Editor's Note: How the West Has Won

The NL West was supposed to be the worst division in the Major Leagues. That theory has quickly died, though no one seems up to giving a big, hearty "Mea Culpa" to the mistaken belief. Don't get me wrong. This division had very little going for it at the beginning of the season. The Dodgers won the West with just 84 wins. The Padres looked like they were a glorified Triple-A team. The Giants had the worst lineup of the bunch. The only shining beacon of the division would be the Dodgers, and even then Sports Illustrated's Baseball Preview edition predicted the Boys in Blue would garner only 88 wins, four more than last season's net-total. Unfortunately for the pundits, their theories were soundly squashed. The Dodgers are baseball's best team, and the Giants and Rockies are leading the pack for the NL Wild Card.
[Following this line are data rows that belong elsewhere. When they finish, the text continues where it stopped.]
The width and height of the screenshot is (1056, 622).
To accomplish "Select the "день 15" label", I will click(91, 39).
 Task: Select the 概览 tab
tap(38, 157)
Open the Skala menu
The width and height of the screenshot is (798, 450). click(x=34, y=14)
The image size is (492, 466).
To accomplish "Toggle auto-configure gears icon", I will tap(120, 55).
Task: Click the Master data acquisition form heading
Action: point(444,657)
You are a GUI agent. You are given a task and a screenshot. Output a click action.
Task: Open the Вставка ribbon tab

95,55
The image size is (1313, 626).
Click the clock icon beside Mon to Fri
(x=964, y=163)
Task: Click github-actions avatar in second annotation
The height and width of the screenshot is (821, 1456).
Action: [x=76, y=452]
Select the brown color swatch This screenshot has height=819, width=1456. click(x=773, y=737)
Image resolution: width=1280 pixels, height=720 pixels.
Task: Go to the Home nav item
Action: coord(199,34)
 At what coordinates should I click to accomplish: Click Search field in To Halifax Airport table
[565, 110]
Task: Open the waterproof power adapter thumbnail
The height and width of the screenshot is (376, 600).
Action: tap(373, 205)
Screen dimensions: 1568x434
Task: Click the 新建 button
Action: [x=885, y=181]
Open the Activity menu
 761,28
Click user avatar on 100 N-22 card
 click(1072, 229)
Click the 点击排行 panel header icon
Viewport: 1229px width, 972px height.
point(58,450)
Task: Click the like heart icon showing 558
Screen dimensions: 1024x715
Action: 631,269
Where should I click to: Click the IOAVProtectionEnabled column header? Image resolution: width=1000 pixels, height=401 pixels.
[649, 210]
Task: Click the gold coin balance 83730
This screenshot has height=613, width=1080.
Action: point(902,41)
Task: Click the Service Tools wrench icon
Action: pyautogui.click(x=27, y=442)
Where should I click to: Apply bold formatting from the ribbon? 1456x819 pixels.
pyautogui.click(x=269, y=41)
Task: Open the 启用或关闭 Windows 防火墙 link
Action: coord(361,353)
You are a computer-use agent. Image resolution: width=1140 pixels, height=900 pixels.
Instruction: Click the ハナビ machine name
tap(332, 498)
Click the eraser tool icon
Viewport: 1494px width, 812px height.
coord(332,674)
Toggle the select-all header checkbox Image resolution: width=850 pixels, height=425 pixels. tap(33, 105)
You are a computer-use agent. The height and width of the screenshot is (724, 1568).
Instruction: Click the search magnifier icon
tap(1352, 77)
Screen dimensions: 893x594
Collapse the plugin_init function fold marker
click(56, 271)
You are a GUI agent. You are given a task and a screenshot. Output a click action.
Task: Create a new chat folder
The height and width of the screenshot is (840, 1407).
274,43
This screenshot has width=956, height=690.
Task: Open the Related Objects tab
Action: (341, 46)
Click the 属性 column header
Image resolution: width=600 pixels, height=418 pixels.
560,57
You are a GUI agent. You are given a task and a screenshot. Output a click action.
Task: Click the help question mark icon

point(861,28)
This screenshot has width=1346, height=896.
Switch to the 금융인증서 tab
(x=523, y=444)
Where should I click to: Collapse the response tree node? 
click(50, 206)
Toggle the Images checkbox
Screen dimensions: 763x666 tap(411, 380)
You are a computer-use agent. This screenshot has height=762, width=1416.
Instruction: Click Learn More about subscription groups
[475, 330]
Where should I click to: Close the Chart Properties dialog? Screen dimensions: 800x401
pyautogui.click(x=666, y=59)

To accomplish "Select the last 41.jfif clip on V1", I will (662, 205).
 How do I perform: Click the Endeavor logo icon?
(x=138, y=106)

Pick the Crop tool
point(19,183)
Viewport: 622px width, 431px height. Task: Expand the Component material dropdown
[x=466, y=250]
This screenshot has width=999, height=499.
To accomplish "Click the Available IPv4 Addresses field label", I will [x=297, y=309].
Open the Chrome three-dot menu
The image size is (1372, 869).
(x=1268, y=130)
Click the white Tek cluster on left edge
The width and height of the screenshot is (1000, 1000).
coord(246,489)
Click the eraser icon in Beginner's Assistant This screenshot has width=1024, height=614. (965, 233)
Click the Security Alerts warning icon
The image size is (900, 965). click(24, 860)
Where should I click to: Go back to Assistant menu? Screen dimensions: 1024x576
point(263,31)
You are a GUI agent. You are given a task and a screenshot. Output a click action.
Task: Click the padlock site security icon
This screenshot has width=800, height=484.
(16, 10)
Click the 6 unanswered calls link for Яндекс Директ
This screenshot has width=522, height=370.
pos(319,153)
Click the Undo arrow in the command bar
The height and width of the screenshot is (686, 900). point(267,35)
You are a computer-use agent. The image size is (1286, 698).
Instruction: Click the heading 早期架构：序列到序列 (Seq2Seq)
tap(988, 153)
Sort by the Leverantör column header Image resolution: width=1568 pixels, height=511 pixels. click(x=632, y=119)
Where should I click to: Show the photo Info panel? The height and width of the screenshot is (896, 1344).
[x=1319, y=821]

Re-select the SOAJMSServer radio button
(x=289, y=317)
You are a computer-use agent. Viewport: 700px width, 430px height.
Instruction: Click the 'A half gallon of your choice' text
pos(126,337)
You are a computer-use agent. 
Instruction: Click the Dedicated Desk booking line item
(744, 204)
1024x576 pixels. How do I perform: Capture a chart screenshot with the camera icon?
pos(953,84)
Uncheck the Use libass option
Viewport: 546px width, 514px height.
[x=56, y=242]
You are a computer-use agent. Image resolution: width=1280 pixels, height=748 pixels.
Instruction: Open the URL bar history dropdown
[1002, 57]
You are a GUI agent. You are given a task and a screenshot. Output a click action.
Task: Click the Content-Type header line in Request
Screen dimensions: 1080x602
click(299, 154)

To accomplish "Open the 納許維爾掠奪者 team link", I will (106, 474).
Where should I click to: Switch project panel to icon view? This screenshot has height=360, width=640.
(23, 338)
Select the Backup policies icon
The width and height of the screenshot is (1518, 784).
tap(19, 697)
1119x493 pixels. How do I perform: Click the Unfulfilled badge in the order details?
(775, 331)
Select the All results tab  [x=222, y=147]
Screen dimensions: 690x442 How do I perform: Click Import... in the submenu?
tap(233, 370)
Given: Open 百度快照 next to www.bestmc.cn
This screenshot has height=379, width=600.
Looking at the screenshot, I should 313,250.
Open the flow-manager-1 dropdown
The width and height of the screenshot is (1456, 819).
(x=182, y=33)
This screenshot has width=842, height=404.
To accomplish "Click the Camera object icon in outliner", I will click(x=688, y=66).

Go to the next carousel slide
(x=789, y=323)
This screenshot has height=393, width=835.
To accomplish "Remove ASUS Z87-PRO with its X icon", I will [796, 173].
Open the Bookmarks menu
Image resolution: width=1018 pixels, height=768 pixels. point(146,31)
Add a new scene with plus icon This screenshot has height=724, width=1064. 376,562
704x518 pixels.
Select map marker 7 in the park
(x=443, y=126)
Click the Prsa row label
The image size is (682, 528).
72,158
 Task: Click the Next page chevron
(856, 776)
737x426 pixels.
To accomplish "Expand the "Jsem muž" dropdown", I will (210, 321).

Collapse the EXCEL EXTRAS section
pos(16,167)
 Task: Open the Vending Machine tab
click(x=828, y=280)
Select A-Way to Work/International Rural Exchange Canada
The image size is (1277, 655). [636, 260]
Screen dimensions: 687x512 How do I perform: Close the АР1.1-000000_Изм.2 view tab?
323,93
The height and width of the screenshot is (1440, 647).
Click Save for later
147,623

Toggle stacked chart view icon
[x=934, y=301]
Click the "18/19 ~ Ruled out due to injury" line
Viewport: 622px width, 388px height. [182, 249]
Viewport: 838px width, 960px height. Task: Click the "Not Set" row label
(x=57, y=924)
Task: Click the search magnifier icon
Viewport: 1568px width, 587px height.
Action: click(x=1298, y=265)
Only two teams in the National League boast a winning record against ballclubs west of the Rocky Mountains. Both Los Angeles and San Francisco have the privilege of calling their pitching staffs the best in the Majors, not just the NL. Yet no one has taken a step forward to apologize. The East-Coast leaning general consensus is that the Western Division is still subpar, and the Dodgers have fattened up on h'ors-doeuvres, not the real meat of the league. Call me biased, but the NL West deserves the credit that it has earned.